**Extract provided**
+ + +

Ebenezer's History 1827-1974
By Corinne W. de Vries (edited by Cindy D. Sears, 2010)
- Bits and Pieces
- New Building
- Circuits & Riders
- Circuit Changes
- Sunday School & Youth
- More Changes...
- New Parsonage
- Big Change at the Top
The following pages contain fragmented bits and pieces gleaned from an old record book of Ebenezer Church, newspaper clippings, some word of mouth, and in more recent years, personal memories. I have found it interesting. May it enlighten the readers just a little. Corinne W. de Vries.
A newspaper clipping (undated) from several years ago has an article indicating that the church on Burns Road was established as early as 1827. In an old record book, with a register for pastors and one for members, I found names dating back to 1840. Following are the names of some members and the dates they were received into the church: Mary A. Hickman, 1840; Mira Fowler, 1845; Ann L. Spencer, 1846; J. Wesley Spencer, 1848.
According to other sources, land was donated by the John Spencer Family in the 1850’s, which was used to build the church on. The first church was made of logs and called the Spencer M. E. Church. (M. E. stood for Methodist Episcopal). The church held 10 log benches on either side of the building, sitting on a dirt floor.
In 1876, a new frame building was built to replace the log structure. It was renamed the Ebenezer Methodist Church South. Rev. John L. Brooks served as pastor. This structure had two doors in the front facing south. Men entered the church through the door on the left, and women and children entered using the door on the right. Once inside, the women and children sat on one side of the church and the men sat on the other. A pot-bellied wood-burning stove heated the church. Devout men of the church sat up front on the right side in what was known as the Amen Corner. “Amens” were heard throughout the service. In later years, Miss Minnie Deal played a pump-organ and provided music for the services for many years. People arrived at the church by horseback, in two horse wagons, buggies, or tassel-topped surreys; and some people walked.

+ + +

**What you will do**
Please transcribe the church history from "- New Parsonage" to "Wesley Spencer, 1848.". You won't need the records.

**Data provided**
+ + +

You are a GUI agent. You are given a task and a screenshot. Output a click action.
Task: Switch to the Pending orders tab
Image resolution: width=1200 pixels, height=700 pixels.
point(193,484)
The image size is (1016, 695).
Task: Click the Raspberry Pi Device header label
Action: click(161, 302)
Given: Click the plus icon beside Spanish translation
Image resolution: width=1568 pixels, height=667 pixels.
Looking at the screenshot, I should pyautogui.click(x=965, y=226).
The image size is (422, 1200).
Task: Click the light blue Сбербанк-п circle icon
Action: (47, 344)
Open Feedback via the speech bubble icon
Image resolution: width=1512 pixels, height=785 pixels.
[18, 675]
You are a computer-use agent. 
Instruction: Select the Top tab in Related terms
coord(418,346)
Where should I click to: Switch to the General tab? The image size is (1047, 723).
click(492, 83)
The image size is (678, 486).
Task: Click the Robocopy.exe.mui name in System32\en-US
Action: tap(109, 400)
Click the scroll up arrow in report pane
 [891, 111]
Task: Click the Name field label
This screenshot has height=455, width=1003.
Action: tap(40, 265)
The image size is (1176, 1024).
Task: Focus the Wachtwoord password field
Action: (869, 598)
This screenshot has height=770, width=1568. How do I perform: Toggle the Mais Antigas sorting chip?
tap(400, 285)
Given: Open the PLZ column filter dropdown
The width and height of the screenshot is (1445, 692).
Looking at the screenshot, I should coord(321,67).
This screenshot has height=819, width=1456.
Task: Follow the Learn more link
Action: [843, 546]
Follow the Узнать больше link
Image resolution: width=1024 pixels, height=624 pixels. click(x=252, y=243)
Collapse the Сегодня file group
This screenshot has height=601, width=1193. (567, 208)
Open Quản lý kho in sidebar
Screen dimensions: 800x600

+ + +

**In response**
- New Parsonage
- Big Change at the Top
The following pages contain fragmented bits and pieces gleaned from an old record book of Ebenezer Church, newspaper clippings, some word of mouth, and in more recent years, personal memories. I have found it interesting. May it enlighten the readers just a little. Corinne W. de Vries.
A newspaper clipping (undated) from several years ago has an article indicating that the church on Burns Road was established as early as 1827. In an old record book, with a register for pastors and one for members, I found names dating back to 1840. Following are the names of some members and the dates they were received into the church: Mary A. Hickman, 1840; Mira Fowler, 1845; Ann L. Spencer, 1846; J. Wesley Spencer, 1848.